» Text passage:
_ _ _ _ _ _ _

The Municipality and the Company agree that special circumstances may arise
with respect to specific location approvals whereby it may be appropriate for the
parties to mutually agree to waive the above -noted provisions and to negotiate
alternative arrangements. These alternative arrangements shall be agreed upon
in writing in advance of any work being commenced.
18. If the Company fails to complete the relocation of the Equipment in accordance with section 17,
the Municipality may, but is at its sole option not obligated to complete such relocation or other
Work. In such event, the Company shall pay a proportional share of the costs of such relocation
to the Municipality in accordance with section 17(b)-(d), together with an administrative change
of fifteen percent (15%) of such cost.
19. In the event that the relocation is required at the request of a third party, such relation shall be
performed at the sole discretion and option of the Company, acting reasonably, and all relocation
costs incurred by the Company shall be reimbursed by such third party. A written agreement
prepared by the Company outlining the scope of work, a work schedule, cost estimates shall be
executed between the Company and the requesting third party prior to any relocation work
beginning.
20. The Municipality shall ensure that all relocations are conducted in a manner causing the least
disruption to the Company's operations as is reasonably possible in the circumstances.
21. The allocation of costs associated with the relocation of cables, wires, and other facilities and
equipment owned by third parties and attached to or installed on or in the Company's Support
Structures shall be the responsibility of the Municipality and such third parties. In no event shall
the Company be responsible for costs incurred by or charged to such third parties to relocate
their equipment installed on or in the Company's Support Structure.
Security
22. The Company shall, if it has not previously established a satisfactory business relationship with
the Municipality, where reasonably required by the Commissioner, be required to post security
with the Municipality for time -to -time in the amount of five thousand dollars ($5,000.00), in the
form of an irrevocable clean letter of credit to the Commissioner to guarantee the performance
by the Company of its obligations in connection with Work performed under this Agreement.
Taxes and Utilities
23. The Company shall, in addition to other amounts specifically payable by it under this Agreement,
be responsible for the payment of all taxes attributable to the Company, including, without
limitation, those taxes properly attributable to the Company's Equipment, including without
limitation, those taxes attributable to the Company's use and occupancy of the Service Corridors,
and for the payment of the cost of all services and utilities consumed in respect of the Company's
operations.
24. For the purpose of Section 23, "taxes" includes, without limitation, all taxes, duties, levies,
assessments, rates, fees or charges of any kind whatsoever, imposed, levied, assessed or
charged now or in the future by any government authority of any kind, and any payments that
are levied in substitution, or in lieu, or in addition to any of the foregoing.
Late Payment Charges
25. Payment terms under this Agreement are net thirty (30) days. Overdue accounts payable to the
Municipality shall be charged interest at the current rate of [ten percent (10%) per annum]
compounded monthly and adjusted quarterly by the Ministry of Municipal Affairs or at the
maximum lawful rate, whichever is lower. Overdue accounts payable to the Company shall be
charged interest at a rate of [ten percent (10%)] per annum compounded monthly or at the
maximum lawful rate, whichever is lower.

_ _ _ _ _ _ _

» Source material:

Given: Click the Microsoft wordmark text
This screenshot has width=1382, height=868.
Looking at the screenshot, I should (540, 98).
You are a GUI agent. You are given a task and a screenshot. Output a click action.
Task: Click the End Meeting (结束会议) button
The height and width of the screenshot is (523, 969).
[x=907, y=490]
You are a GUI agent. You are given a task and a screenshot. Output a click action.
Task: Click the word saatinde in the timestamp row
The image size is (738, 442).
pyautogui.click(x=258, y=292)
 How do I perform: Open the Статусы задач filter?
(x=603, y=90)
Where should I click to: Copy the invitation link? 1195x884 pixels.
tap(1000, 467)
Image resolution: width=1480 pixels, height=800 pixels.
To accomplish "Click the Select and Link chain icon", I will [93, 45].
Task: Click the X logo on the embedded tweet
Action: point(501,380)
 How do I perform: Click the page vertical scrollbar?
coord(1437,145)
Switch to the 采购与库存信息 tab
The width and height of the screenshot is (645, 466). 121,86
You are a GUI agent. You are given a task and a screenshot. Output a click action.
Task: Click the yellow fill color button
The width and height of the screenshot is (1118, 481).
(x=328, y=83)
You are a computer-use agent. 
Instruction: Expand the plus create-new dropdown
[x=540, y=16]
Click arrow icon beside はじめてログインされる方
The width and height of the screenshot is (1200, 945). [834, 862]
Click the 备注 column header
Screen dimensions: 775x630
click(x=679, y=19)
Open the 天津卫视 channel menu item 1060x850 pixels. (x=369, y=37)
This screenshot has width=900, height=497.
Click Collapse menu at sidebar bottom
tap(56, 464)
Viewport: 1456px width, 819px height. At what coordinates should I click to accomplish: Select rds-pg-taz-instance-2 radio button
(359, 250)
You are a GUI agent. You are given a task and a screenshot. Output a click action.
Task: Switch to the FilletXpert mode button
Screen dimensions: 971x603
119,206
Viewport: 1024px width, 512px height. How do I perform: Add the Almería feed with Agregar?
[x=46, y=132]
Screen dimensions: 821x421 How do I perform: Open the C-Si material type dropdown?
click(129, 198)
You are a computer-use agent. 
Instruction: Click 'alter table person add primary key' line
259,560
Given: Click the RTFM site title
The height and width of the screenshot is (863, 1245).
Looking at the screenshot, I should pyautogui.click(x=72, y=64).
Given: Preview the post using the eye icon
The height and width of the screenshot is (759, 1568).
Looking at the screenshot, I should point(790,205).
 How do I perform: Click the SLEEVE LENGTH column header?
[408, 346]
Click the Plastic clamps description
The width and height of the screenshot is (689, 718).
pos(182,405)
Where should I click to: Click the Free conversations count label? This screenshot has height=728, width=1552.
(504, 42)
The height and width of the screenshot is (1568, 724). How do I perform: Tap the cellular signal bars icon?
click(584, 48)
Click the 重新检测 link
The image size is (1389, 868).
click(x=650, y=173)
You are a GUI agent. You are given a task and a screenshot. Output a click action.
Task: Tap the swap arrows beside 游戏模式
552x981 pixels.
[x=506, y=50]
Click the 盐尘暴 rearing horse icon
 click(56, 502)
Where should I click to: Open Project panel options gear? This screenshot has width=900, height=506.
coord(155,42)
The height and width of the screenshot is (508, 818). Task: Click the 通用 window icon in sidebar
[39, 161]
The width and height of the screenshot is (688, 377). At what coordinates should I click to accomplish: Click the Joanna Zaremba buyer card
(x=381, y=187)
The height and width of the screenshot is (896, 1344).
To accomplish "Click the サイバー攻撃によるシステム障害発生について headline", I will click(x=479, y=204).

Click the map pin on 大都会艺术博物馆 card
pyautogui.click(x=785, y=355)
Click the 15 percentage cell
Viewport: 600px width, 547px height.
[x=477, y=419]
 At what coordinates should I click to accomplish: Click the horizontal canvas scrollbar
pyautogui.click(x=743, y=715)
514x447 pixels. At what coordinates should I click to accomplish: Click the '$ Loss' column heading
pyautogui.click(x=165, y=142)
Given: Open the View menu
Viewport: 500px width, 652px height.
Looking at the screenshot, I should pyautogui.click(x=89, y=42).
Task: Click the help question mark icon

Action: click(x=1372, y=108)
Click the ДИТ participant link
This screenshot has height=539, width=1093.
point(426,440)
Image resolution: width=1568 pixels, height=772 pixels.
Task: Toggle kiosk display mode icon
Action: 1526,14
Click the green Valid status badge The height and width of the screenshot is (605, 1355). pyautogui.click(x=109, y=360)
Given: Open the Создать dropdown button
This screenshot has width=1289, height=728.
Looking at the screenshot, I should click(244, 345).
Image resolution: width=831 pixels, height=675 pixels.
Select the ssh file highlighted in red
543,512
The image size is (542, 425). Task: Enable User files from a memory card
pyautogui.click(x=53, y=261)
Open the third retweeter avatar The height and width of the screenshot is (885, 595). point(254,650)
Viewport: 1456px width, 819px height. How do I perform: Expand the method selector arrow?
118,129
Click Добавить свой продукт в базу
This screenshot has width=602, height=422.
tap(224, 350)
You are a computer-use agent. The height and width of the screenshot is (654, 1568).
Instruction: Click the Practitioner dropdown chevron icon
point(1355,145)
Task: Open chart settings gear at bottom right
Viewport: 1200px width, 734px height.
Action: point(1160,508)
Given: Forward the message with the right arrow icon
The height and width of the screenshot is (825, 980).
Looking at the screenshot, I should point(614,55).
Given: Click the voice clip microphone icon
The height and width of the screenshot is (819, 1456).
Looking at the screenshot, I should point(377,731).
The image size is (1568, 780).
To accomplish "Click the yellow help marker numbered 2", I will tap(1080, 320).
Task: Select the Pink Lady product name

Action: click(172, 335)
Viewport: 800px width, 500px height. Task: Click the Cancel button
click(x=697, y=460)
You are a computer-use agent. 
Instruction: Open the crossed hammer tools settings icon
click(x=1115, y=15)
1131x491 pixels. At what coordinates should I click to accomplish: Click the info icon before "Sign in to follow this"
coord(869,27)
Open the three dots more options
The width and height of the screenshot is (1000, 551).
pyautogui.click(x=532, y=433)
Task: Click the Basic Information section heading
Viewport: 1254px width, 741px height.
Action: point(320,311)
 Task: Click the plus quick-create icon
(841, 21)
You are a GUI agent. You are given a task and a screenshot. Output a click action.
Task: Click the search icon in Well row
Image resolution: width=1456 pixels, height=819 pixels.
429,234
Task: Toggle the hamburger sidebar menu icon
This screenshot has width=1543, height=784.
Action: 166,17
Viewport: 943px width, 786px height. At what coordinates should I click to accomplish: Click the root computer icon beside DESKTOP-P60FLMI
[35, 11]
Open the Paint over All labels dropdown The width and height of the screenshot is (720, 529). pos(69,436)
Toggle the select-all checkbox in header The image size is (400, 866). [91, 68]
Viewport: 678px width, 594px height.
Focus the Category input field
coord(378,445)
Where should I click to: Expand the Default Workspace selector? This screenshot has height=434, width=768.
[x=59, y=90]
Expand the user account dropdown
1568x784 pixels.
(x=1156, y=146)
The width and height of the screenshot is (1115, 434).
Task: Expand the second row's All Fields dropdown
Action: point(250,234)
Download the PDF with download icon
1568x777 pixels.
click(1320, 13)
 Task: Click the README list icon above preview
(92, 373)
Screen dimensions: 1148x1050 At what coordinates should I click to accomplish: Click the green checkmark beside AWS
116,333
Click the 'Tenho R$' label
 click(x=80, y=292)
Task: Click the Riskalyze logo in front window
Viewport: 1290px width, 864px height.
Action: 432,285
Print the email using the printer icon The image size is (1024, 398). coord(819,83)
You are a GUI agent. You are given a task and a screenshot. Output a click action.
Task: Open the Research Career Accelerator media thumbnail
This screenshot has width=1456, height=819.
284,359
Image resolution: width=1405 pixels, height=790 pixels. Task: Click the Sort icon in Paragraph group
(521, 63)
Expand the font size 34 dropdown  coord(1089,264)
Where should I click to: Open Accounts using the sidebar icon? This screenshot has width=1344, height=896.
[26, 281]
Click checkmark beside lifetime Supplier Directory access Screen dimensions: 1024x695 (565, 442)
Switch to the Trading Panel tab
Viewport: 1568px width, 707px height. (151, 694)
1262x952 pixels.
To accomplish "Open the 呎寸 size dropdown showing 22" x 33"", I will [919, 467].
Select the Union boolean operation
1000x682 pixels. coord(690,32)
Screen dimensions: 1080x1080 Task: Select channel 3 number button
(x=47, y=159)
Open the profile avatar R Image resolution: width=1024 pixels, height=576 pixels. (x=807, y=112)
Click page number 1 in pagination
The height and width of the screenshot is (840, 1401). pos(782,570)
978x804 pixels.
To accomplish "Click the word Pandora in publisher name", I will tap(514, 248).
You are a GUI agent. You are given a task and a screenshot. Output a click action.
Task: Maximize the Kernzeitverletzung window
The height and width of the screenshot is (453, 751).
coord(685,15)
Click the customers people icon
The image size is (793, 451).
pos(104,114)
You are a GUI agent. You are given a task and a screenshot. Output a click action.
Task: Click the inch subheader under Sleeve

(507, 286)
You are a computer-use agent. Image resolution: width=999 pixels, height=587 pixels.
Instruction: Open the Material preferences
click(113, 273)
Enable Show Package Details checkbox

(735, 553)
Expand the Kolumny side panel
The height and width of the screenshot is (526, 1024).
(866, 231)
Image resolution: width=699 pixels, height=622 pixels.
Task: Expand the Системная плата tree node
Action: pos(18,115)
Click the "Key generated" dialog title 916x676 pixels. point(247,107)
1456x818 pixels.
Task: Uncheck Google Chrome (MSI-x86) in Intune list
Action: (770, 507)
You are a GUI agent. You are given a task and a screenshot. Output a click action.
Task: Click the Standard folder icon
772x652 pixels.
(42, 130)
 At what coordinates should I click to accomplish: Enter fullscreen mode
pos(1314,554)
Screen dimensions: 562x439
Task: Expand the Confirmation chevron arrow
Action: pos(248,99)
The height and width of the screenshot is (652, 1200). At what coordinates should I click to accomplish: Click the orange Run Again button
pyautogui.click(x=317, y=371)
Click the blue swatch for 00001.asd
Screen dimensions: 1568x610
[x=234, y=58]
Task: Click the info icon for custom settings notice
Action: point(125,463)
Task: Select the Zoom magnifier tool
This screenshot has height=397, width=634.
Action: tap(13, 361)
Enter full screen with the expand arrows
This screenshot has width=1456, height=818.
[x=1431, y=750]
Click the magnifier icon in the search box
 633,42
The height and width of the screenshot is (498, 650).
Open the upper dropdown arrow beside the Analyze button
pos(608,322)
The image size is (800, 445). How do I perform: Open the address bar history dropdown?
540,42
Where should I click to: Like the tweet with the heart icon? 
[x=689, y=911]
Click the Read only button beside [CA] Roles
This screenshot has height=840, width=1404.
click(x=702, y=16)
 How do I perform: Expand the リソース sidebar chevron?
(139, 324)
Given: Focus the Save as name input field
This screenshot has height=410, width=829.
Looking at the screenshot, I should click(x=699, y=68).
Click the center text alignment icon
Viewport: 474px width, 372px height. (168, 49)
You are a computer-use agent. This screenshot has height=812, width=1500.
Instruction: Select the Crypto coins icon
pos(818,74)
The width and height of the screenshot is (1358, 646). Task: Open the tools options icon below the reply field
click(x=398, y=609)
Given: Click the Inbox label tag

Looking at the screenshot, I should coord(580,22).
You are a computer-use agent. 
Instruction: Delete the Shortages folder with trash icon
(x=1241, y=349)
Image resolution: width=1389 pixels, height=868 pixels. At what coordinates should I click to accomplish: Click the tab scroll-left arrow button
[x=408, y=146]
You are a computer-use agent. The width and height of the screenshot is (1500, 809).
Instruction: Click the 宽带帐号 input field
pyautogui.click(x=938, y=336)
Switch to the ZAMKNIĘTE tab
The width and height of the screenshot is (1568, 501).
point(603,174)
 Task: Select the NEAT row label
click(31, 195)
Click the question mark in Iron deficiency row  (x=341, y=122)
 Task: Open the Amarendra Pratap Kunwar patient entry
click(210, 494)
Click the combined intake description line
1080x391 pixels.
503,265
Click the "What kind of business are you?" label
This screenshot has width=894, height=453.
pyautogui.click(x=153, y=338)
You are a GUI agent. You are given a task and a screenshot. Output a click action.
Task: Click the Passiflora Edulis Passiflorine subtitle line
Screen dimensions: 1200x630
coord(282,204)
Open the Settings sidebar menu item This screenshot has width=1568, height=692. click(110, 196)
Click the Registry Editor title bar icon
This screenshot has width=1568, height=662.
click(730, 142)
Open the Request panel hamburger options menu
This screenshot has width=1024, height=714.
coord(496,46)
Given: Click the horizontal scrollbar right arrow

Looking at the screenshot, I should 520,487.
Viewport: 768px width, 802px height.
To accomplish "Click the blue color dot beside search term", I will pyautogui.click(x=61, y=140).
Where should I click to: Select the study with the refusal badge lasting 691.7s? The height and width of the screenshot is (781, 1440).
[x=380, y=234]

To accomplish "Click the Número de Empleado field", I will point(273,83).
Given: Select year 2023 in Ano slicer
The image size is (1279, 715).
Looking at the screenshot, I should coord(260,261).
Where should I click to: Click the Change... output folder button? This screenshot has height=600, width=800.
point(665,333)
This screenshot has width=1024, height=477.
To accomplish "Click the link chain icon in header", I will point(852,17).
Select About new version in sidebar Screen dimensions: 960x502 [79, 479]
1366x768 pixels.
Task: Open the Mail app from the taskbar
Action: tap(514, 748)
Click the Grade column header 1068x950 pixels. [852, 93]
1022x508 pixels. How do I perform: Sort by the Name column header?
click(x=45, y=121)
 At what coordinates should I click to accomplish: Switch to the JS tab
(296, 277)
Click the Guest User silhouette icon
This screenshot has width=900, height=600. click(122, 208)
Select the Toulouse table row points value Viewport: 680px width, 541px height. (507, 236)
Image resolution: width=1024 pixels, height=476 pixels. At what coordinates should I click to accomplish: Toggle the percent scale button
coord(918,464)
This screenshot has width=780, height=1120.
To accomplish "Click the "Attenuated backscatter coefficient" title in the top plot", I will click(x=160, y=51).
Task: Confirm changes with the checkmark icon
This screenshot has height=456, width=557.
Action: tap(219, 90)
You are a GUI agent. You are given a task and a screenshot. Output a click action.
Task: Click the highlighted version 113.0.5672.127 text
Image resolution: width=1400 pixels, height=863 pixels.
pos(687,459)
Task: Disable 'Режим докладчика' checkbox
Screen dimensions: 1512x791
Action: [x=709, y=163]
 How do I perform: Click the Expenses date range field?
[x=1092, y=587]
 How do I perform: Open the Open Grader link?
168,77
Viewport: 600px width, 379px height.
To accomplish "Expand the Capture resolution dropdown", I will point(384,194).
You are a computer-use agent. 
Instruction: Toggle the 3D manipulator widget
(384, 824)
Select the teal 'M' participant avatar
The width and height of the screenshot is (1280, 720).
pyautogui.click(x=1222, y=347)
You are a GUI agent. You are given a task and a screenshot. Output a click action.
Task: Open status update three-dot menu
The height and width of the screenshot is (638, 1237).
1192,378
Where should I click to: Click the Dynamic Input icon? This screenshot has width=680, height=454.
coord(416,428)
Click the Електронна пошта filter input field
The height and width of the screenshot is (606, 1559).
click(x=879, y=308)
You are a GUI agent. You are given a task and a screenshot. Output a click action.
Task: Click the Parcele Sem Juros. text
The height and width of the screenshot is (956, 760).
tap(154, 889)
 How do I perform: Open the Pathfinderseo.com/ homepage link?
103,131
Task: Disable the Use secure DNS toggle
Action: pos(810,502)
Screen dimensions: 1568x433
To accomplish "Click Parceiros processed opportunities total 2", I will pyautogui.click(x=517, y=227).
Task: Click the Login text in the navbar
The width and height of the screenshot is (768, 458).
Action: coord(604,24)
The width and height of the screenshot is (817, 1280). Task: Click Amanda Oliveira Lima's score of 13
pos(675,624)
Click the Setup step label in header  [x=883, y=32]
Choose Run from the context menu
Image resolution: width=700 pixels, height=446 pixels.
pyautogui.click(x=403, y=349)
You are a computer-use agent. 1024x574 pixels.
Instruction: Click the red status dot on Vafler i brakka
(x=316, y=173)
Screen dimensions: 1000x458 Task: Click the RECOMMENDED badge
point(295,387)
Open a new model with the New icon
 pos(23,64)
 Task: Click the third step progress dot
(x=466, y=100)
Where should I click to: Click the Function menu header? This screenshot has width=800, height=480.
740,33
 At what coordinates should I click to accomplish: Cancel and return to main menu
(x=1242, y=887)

_ _ _ _ _ _ _

» Exercise requirements:
1) Find each line of the records that contains the string "chevron", matching case exactly, and copy those lines.
2) Please write what comes next in the municipal agreement text, picking up after its final sentence.
The municipal agreement text and the records have nothing to do with each other.

» Responses in order:
1)
Instruction: Click the Practitioner dropdown chevron icon
Task: Expand the Confirmation chevron arrow
 How do I perform: Expand the リソース sidebar chevron?

2)
Excess Capacity
26. Whenever the Company installs new conduits by open cut along or across any Service Corridors,
and the new conduits are not employed for the sole purpose of connecting a single building or
customer location to the Company's Equipment, the Company shall:
ACT I V E_CA\59521647\3
a) unless otherwise waived by the Commissioner in writing, use its best efforts to ensure
that any conduits to be placed in the Service Corridors are sized so as to accommodate
the total estimated future transmission capacity requirements of the Company in, on,
over, under, along or across the Service Corridors as reasonable determined by the
Company;
b) where the Company and the Municipality mutually agree, make available to other Service
Providers and the Municipality, on reasonable terms and conditions including charging a
proportionate share of the actual costs of the installation including any additional
engineering costs plus an overhead of [fifteen percent (15%)] of such costs, such
additional excess conduit capacity as the Commissioner may request in writing for the
more efficient administration of the occupancy and use of the Service Corridors by all
Service Providers; and
Subject to the intended purposes of the Company herein, the Company shall use its best efforts
to place its Equipment along routings previously assigned to Service Providers by the
Municipality and in or along any support structures situated therein.
Third Party Equipment
27. The Company may allow third parties to use its Support Structures subject to the associated
rates, terms and conditions, mutually agreed upon between the Company and the third party
requesting the use of the Company's Support Structures, and further provided that:
a) the Company's Support Structure license agreement required the third party to comply,
at the third parties' sole expense, with all laws, statutes, by-laws, codes, ordinances,
rules, orders and regulations of all governmental authorities in force, and that the third
party shall obtain and maintain any and all permits, licenses, official inspections or any
other approvals and consents necessary or required for the placement or operation of the
third party's equipment structures; and
b) the Company does not charge a fee for the third party's use of the Service Corridors.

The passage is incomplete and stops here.